[Pixel coordinate grounding data]
[Start of section]
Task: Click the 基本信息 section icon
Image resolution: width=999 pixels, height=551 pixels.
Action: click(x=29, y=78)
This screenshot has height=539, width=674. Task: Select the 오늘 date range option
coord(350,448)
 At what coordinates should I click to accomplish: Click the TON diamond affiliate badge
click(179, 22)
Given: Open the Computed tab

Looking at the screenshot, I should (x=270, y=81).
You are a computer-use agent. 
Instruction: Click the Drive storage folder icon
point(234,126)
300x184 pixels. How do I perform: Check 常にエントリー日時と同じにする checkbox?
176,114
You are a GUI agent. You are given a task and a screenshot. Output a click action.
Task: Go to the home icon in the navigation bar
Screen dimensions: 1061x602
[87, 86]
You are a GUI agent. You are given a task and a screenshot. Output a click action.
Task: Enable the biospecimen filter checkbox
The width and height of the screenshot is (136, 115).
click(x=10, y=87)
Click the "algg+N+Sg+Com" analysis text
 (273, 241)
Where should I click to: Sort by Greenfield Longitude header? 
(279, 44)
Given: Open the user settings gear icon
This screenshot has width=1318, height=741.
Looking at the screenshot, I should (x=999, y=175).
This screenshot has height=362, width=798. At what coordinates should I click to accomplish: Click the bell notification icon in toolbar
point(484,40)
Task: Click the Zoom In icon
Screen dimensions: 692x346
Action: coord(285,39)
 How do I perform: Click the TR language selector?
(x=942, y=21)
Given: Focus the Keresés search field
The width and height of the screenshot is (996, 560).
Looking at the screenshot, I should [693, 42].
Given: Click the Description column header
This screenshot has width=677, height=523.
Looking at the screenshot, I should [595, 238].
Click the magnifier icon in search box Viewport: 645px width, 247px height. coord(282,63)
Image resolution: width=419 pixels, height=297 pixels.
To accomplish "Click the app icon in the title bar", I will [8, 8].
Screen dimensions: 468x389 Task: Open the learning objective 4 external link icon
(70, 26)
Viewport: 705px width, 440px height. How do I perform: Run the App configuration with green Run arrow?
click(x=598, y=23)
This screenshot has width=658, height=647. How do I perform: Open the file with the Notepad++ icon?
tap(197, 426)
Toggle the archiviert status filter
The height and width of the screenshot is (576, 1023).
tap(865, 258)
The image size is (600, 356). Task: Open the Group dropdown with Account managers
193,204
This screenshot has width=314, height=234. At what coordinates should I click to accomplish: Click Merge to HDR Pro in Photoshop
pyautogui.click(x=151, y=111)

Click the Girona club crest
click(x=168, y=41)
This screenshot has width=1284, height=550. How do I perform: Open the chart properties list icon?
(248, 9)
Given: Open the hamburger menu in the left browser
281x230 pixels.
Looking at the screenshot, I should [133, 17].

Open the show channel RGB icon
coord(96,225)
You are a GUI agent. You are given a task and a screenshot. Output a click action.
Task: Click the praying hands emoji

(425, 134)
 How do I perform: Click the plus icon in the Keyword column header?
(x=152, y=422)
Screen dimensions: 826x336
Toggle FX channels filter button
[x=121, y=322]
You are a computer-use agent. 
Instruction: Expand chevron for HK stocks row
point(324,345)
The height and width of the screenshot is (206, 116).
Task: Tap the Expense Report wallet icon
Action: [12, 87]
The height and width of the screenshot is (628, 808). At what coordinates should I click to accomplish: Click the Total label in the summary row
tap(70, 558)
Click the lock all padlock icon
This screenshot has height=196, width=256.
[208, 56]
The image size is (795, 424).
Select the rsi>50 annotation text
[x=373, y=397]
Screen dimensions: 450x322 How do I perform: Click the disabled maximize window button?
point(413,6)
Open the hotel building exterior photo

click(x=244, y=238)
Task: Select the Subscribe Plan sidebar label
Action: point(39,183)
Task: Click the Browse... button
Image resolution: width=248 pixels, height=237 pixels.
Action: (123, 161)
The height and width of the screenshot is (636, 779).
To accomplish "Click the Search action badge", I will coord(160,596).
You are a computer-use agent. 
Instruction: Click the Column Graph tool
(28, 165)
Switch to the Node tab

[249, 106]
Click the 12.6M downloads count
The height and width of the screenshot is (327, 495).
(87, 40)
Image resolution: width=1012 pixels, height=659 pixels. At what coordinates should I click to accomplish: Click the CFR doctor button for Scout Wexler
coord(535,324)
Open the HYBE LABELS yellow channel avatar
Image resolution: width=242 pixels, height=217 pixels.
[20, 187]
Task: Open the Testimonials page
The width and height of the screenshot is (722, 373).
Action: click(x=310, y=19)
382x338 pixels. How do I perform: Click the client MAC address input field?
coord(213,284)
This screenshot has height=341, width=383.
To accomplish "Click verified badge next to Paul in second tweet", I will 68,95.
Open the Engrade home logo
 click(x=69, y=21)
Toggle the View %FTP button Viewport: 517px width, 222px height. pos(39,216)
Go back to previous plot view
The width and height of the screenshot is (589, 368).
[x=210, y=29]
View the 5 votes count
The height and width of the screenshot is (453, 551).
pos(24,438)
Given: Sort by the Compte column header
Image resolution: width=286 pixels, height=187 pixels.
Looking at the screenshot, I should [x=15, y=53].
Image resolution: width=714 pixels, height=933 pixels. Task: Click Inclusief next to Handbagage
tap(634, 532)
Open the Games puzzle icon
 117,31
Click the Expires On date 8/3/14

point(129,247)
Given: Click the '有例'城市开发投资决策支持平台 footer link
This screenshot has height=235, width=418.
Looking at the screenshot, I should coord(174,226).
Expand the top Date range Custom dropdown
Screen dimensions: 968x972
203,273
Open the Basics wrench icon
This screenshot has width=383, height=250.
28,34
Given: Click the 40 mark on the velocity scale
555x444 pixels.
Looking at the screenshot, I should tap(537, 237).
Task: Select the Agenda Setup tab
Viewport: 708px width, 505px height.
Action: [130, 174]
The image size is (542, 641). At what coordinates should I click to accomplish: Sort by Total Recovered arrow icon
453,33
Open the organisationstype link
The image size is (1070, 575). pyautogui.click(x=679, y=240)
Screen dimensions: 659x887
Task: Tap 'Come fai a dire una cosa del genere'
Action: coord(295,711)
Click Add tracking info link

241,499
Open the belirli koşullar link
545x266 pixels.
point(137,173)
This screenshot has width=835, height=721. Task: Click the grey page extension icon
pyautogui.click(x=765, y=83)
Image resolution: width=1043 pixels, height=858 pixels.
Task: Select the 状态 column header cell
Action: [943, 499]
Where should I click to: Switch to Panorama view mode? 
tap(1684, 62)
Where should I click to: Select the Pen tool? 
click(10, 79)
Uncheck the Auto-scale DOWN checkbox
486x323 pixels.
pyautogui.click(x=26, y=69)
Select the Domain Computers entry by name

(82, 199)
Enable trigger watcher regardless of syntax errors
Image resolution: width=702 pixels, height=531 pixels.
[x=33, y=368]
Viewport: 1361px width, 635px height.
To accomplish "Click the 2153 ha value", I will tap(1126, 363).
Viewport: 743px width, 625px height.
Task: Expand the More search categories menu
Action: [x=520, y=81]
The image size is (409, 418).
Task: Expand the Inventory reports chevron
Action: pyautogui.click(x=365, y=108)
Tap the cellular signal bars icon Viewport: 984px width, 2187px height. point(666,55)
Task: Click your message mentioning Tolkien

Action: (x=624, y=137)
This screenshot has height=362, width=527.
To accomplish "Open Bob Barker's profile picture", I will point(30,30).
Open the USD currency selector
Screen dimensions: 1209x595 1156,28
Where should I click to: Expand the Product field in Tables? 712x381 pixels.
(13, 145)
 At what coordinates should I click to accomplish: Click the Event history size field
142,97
[End of section]
▸ What is being asked
Copy out each line of the data exactly.

▸ Solution to this exercise
Task: Click the 基本信息 section icon
Image resolution: width=999 pixels, height=551 pixels.
Action: click(x=29, y=78)
This screenshot has height=539, width=674. Task: Select the 오늘 date range option
coord(350,448)
 At what coordinates should I click to accomplish: Click the TON diamond affiliate badge
click(179, 22)
Given: Open the Computed tab

Looking at the screenshot, I should (x=270, y=81).
You are a computer-use agent. 
Instruction: Click the Drive storage folder icon
point(234,126)
300x184 pixels. How do I perform: Check 常にエントリー日時と同じにする checkbox?
176,114
You are a GUI agent. You are given a task and a screenshot. Output a click action.
Task: Go to the home icon in the navigation bar
Screen dimensions: 1061x602
[87, 86]
You are a GUI agent. You are given a task and a screenshot. Output a click action.
Task: Enable the biospecimen filter checkbox
The width and height of the screenshot is (136, 115).
click(x=10, y=87)
Click the "algg+N+Sg+Com" analysis text
 (273, 241)
Where should I click to: Sort by Greenfield Longitude header? 
(279, 44)
Given: Open the user settings gear icon
This screenshot has width=1318, height=741.
Looking at the screenshot, I should (x=999, y=175).
This screenshot has height=362, width=798. At what coordinates should I click to accomplish: Click the bell notification icon in toolbar
point(484,40)
Task: Click the Zoom In icon
Screen dimensions: 692x346
Action: coord(285,39)
 How do I perform: Click the TR language selector?
(x=942, y=21)
Given: Focus the Keresés search field
The width and height of the screenshot is (996, 560).
Looking at the screenshot, I should [693, 42].
Given: Click the Description column header
This screenshot has width=677, height=523.
Looking at the screenshot, I should [595, 238].
Click the magnifier icon in search box Viewport: 645px width, 247px height. coord(282,63)
Image resolution: width=419 pixels, height=297 pixels.
To accomplish "Click the app icon in the title bar", I will [8, 8].
Screen dimensions: 468x389 Task: Open the learning objective 4 external link icon
(70, 26)
Viewport: 705px width, 440px height. How do I perform: Run the App configuration with green Run arrow?
click(x=598, y=23)
This screenshot has width=658, height=647. How do I perform: Open the file with the Notepad++ icon?
tap(197, 426)
Toggle the archiviert status filter
The height and width of the screenshot is (576, 1023).
tap(865, 258)
The image size is (600, 356). Task: Open the Group dropdown with Account managers
193,204
This screenshot has width=314, height=234. At what coordinates should I click to accomplish: Click Merge to HDR Pro in Photoshop
pyautogui.click(x=151, y=111)

Click the Girona club crest
click(x=168, y=41)
This screenshot has width=1284, height=550. How do I perform: Open the chart properties list icon?
(248, 9)
Given: Open the hamburger menu in the left browser
281x230 pixels.
Looking at the screenshot, I should [133, 17].

Open the show channel RGB icon
coord(96,225)
You are a GUI agent. You are given a task and a screenshot. Output a click action.
Task: Click the praying hands emoji

(425, 134)
 How do I perform: Click the plus icon in the Keyword column header?
(x=152, y=422)
Screen dimensions: 826x336
Toggle FX channels filter button
[x=121, y=322]
You are a computer-use agent. 
Instruction: Expand chevron for HK stocks row
point(324,345)
The height and width of the screenshot is (206, 116).
Task: Tap the Expense Report wallet icon
Action: [12, 87]
The height and width of the screenshot is (628, 808). At what coordinates should I click to accomplish: Click the Total label in the summary row
tap(70, 558)
Click the lock all padlock icon
This screenshot has height=196, width=256.
[208, 56]
The image size is (795, 424).
Select the rsi>50 annotation text
[x=373, y=397]
Screen dimensions: 450x322 How do I perform: Click the disabled maximize window button?
point(413,6)
Open the hotel building exterior photo

click(x=244, y=238)
Task: Select the Subscribe Plan sidebar label
Action: point(39,183)
Task: Click the Browse... button
Image resolution: width=248 pixels, height=237 pixels.
Action: (123, 161)
The height and width of the screenshot is (636, 779).
To accomplish "Click the Search action badge", I will coord(160,596).
You are a computer-use agent. 
Instruction: Click the Column Graph tool
(28, 165)
Switch to the Node tab

[249, 106]
Click the 12.6M downloads count
The height and width of the screenshot is (327, 495).
(87, 40)
Image resolution: width=1012 pixels, height=659 pixels. At what coordinates should I click to accomplish: Click the CFR doctor button for Scout Wexler
coord(535,324)
Open the HYBE LABELS yellow channel avatar
Image resolution: width=242 pixels, height=217 pixels.
[20, 187]
Task: Open the Testimonials page
The width and height of the screenshot is (722, 373).
Action: click(x=310, y=19)
382x338 pixels. How do I perform: Click the client MAC address input field?
coord(213,284)
This screenshot has height=341, width=383.
To accomplish "Click verified badge next to Paul in second tweet", I will 68,95.
Open the Engrade home logo
 click(x=69, y=21)
Toggle the View %FTP button Viewport: 517px width, 222px height. pos(39,216)
Go back to previous plot view
The width and height of the screenshot is (589, 368).
[x=210, y=29]
View the 5 votes count
The height and width of the screenshot is (453, 551).
pos(24,438)
Given: Sort by the Compte column header
Image resolution: width=286 pixels, height=187 pixels.
Looking at the screenshot, I should [x=15, y=53].
Image resolution: width=714 pixels, height=933 pixels. Task: Click Inclusief next to Handbagage
tap(634, 532)
Open the Games puzzle icon
 117,31
Click the Expires On date 8/3/14

point(129,247)
Given: Click the '有例'城市开发投资决策支持平台 footer link
This screenshot has height=235, width=418.
Looking at the screenshot, I should coord(174,226).
Expand the top Date range Custom dropdown
Screen dimensions: 968x972
203,273
Open the Basics wrench icon
This screenshot has width=383, height=250.
28,34
Given: Click the 40 mark on the velocity scale
555x444 pixels.
Looking at the screenshot, I should tap(537, 237).
Task: Select the Agenda Setup tab
Viewport: 708px width, 505px height.
Action: [130, 174]
The image size is (542, 641). At what coordinates should I click to accomplish: Sort by Total Recovered arrow icon
453,33
Open the organisationstype link
The image size is (1070, 575). pyautogui.click(x=679, y=240)
Screen dimensions: 659x887
Task: Tap 'Come fai a dire una cosa del genere'
Action: coord(295,711)
Click Add tracking info link

241,499
Open the belirli koşullar link
545x266 pixels.
point(137,173)
This screenshot has width=835, height=721. Task: Click the grey page extension icon
pyautogui.click(x=765, y=83)
Image resolution: width=1043 pixels, height=858 pixels.
Task: Select the 状态 column header cell
Action: [943, 499]
Where should I click to: Switch to Panorama view mode? 
tap(1684, 62)
Where should I click to: Select the Pen tool? 
click(10, 79)
Uncheck the Auto-scale DOWN checkbox
486x323 pixels.
pyautogui.click(x=26, y=69)
Select the Domain Computers entry by name

(82, 199)
Enable trigger watcher regardless of syntax errors
Image resolution: width=702 pixels, height=531 pixels.
[x=33, y=368]
Viewport: 1361px width, 635px height.
To accomplish "Click the 2153 ha value", I will tap(1126, 363).
Viewport: 743px width, 625px height.
Task: Expand the More search categories menu
Action: [x=520, y=81]
The image size is (409, 418).
Task: Expand the Inventory reports chevron
Action: pyautogui.click(x=365, y=108)
Tap the cellular signal bars icon Viewport: 984px width, 2187px height. point(666,55)
Task: Click your message mentioning Tolkien

Action: (x=624, y=137)
This screenshot has height=362, width=527.
To accomplish "Open Bob Barker's profile picture", I will point(30,30).
Open the USD currency selector
Screen dimensions: 1209x595 1156,28
Where should I click to: Expand the Product field in Tables? 712x381 pixels.
(13, 145)
 At what coordinates should I click to accomplish: Click the Event history size field
142,97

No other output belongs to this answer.